Aumentano i malati. Oggi 260 morti, ai minimi dal 15 marzo

Redazione,  

Aumentano i malati. Oggi 260 morti, ai minimi dal 15 marzo

Tornano ad aumentare i malati, dopo cinque giorni di discesa. Ma per la prima volta dopo settimane di dati insopportabili e un numero di vittime mai sceso sotto le 400, l’incremento degli italiani morti in un solo giorno per il coronavirus scende sotto l’1% e fa segnare un calo importante: nelle ultime 24 ore sono decedute 260 persone, il dato più basso da 42 giorni, la metà rispetto a 10 giorni fa. Era infatti il 15 marzo quando il bollettino della Protezione Civile indicava 368 morti in tutta Italia, mentre il giorno prima erano stati 175. L’ennesimo numero simbolico di questa emergenza infinita non è certo positivo – lo sarà solo quando sulla casella dei deceduti apparirà lo zero – ma rappresenta un ulteriore segnale che la curva del contagio sta proseguendo la sua discesa verso l’appiattimento. Gli scienziati lo ripetono da settimane: le misure di contenimento hanno prodotto i risultati sperati tanto che diminuiscono i ricoverati nelle terapie intensive, diminuiscono le persone in ospedale, aumentano i guariti (ad oggi sono 64.928, altri 1.808 in più).

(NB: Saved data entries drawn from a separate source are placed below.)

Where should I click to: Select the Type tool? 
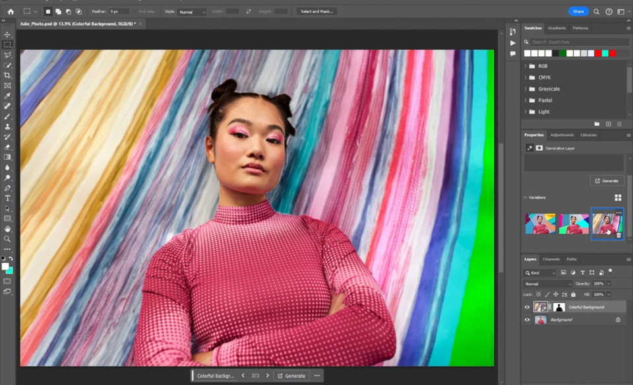coord(8,198)
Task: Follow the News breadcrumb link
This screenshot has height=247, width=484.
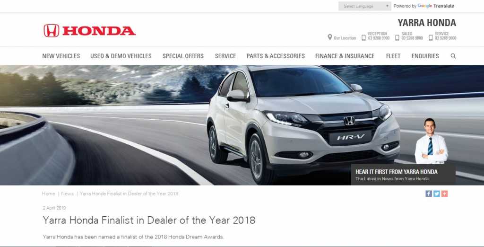Action: pos(67,194)
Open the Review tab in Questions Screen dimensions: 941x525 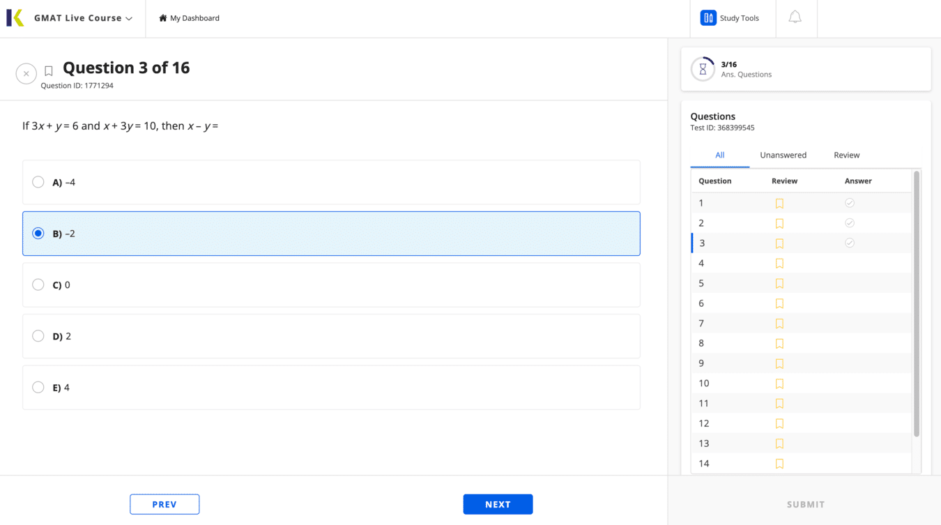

Ma l’ultimo indicatore a scendere sarà quello proprio quello dei morti. Se i dati dei prossimi giorni confermeranno quindi questa tendenza registrata oggi, significherà che anche quel numero ha iniziato a scendere. E’ presto dunque per dire che la carneficina – il numero totale delle vittime è di 26.644 – si avvia alla conclusione. Ed è presto per dire che il contagio è stato fermato. L’aumento del numero totale dei malati dopo quasi una settimana in controtendenza è lì a dimostrarlo: il giorno della Liberazione erano 105.847, oggi sono 106.103; significa 256 in più in un giorno mentre sabato erano calati di ben 680. Una differenza complessiva di quasi mille malati che è tutta nei numeri delle due regioni più colpite: la Lombardia e il Piemonte. Nella regione più martoriata dall’emergenza – con il 50% di tutti i morti in Italia e più di un terzo dei malati – l’incremento degli attualmente positivi è di 693 e quello dei contagiati totali, compresi dunque vittime e guariti, è di 920. Sabato si erano registrati solo ‘105’ malati e 713 contagiati. A preoccupare è soprattutto Milano: dei 920 contagiati la metà sono nell’area metropolitana di Milano, che ha 463 nuovi casi di cui 241 in città; ieri ce ne erano stati 219, di cui 80 a Milano città. Quanto al Piemonte, la Regione oggi fa registrare lo stesso incremento del numero delle vittime della Lombardia, 56 in più rispetto a ieri, e un totale di 394 contagiati in più rispetto a sabato: da settimane ormai il Piemonte è la seconda regione più in difficoltà.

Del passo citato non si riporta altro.